> _TASK REQUIREMENTS_: What you return should be each line of the data containing the string "screenshot".
━━ DATA SHOWN ━━
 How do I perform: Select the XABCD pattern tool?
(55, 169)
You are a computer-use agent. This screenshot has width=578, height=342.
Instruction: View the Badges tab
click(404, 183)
━━━
━━ DATA SHOWN ━━
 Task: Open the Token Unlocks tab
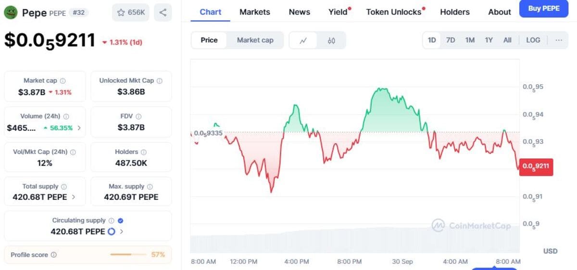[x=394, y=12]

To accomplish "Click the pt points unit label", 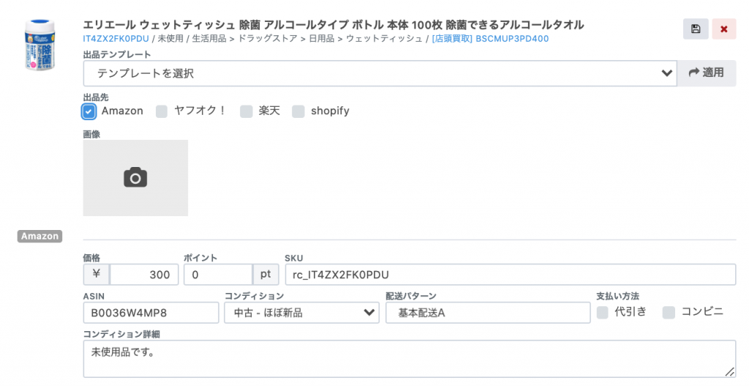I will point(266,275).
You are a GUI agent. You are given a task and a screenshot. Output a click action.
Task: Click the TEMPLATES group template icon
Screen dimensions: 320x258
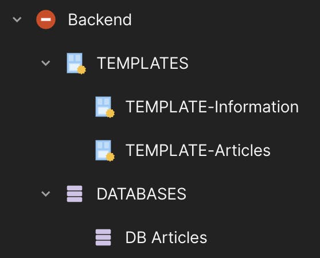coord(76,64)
━━━
━━ DATA SHOWN ━━
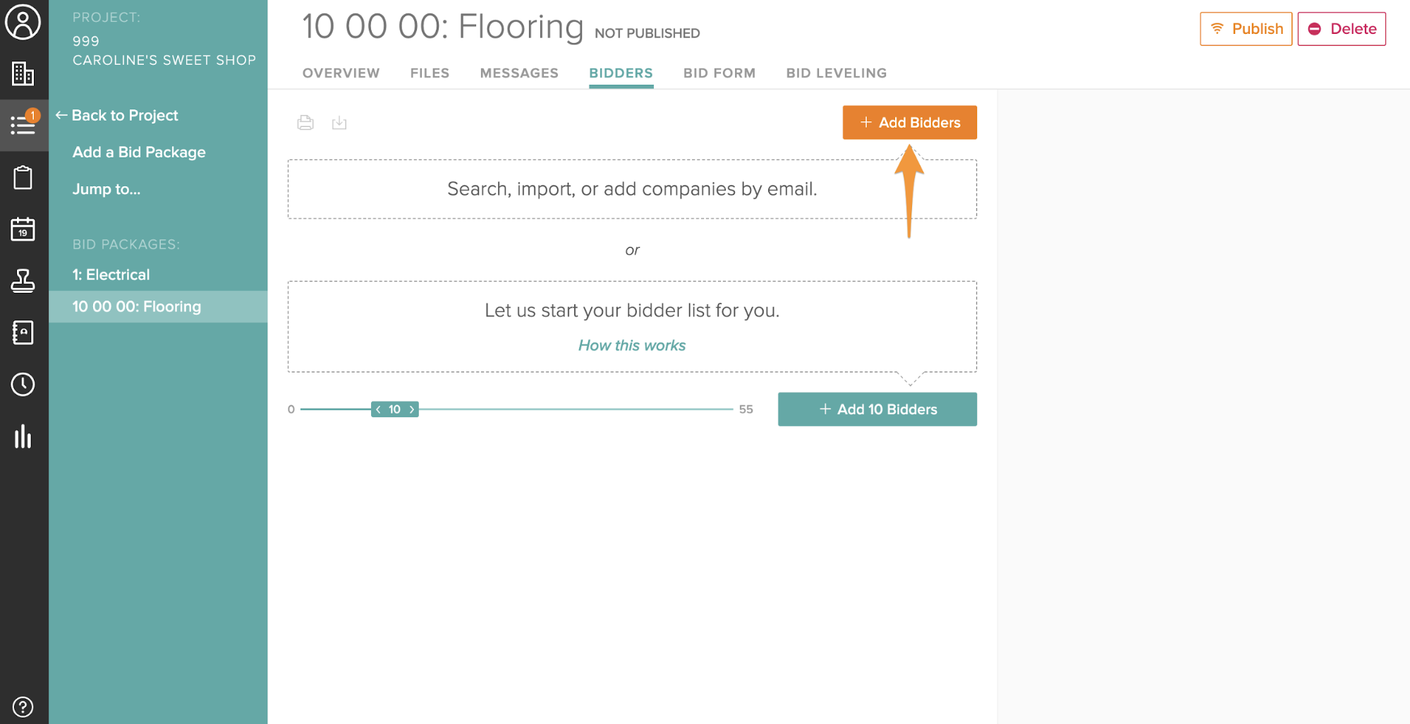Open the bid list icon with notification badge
━━━
> _YOUR RESPONSE_:
You are a computer-use agent. This screenshot has width=578, height=342.
You are a GUI agent. You are given a task and a screenshot. Output a click action.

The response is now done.